# Given problem
Rewrite every line of the entries below, keeping each entry's wording unchanged and leaving out the pictures. Scale only the coordinates in the answers by 0.75, rounding each to a whole number with halves rounded up.
====== Data shown ======
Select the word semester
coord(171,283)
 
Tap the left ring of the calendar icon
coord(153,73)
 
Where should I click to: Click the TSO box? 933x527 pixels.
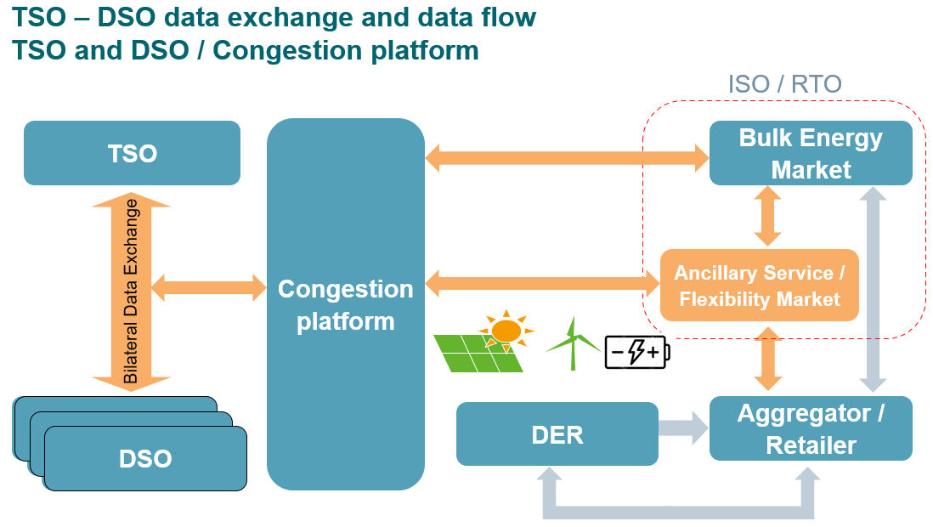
======
# Completed exercise
Select the word semester
coord(128,212)
 
Tap the left ring of the calendar icon
coord(115,55)
 
Where should I click to: Click the TSO box? 933x527 pixels.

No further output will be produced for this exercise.